Published:
September 5, 2025

The Cost of CIMT Testing: Investment in Prevention vs. Cost of Treatment

Discover the cost of CIMT testing and why it’s a smart investment in prevention compared to the high expenses of stroke and heart disease treatment.

Table of contents

Doctors have long relied on tools like the Framingham risk score to estimate a person’s likelihood of developing heart disease. While helpful, this score doesn’t capture every risk factor, especially early artery buildup that hasn’t yet caused symptoms.

The need for earlier detection is growing. In 2021 alone, heart and blood vessel conditions led to 4.7 million hospitalizations in the US, totaling $108 billion in healthcare costs. By 2030, that figure could rise to $131.3 billion.

Carotid intima-media thickness (CIMT) testing offers a way to spot artery disease early. One study showed that CIMT measurements above 1.069 mm in women and 1.153 mm in men were closely linked to coronary artery disease, which is the most common type of heart disease in the US.

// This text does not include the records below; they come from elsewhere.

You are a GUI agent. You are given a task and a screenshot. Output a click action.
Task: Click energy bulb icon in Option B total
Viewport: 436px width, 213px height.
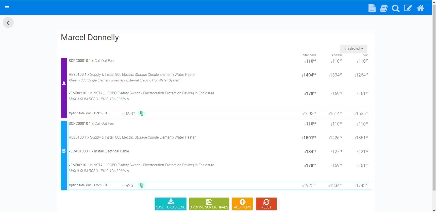point(142,185)
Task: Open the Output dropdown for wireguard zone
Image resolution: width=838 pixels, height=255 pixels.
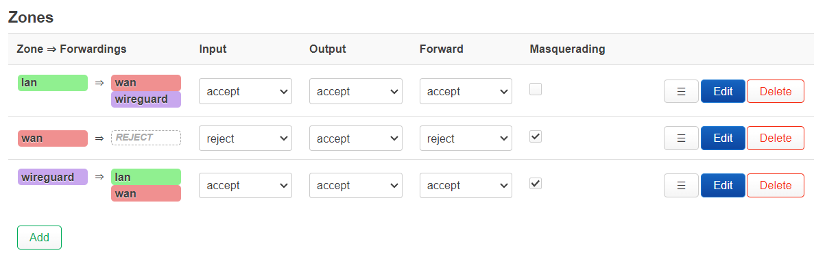Action: pyautogui.click(x=355, y=185)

This article explores how CIMT testing could help you catch heart disease early and compares the cost to the much higher expense of treating advanced conditions.

Key Takeaways

  • CIMT test uses ultrasound to detect thickening in the carotid artery walls, often before symptoms or major blockages occur, making it a valuable tool for early cardiovascular risk assessment without involving radiation or invasive procedures.
  • CIMT results are best interpreted using age-, sex-, and race-based percentiles to give a clearer picture of your actual cardiovascular risk, especially since normal CIMT varies across populations.
  • CIMT testing is recommended for individuals who haven’t yet been diagnosed with heart disease but fall into the intermediate-risk category.
  • Studies like ARIC, Rotterdam, and CAPS consistently show that increased CIMT correlates with higher chances of heart attack and stroke, and the association is sometimes even stronger in younger adults under 50.
  • Even a 0.1 mm rise in CIMT can significantly elevate your odds of cardiovascular events, which reinforces the value of detecting even modest wall thickening.
  • A single CIMT test typically costs $200-$330 out of pocket, whereas a single heart attack can lead to tens of thousands in medical bills.
  • Major health insurers typically don’t reimburse for CIMT tests. This is largely because major medical guidelines haven’t issued firm recommendations in favor of routine use despite substantial clinical evidence.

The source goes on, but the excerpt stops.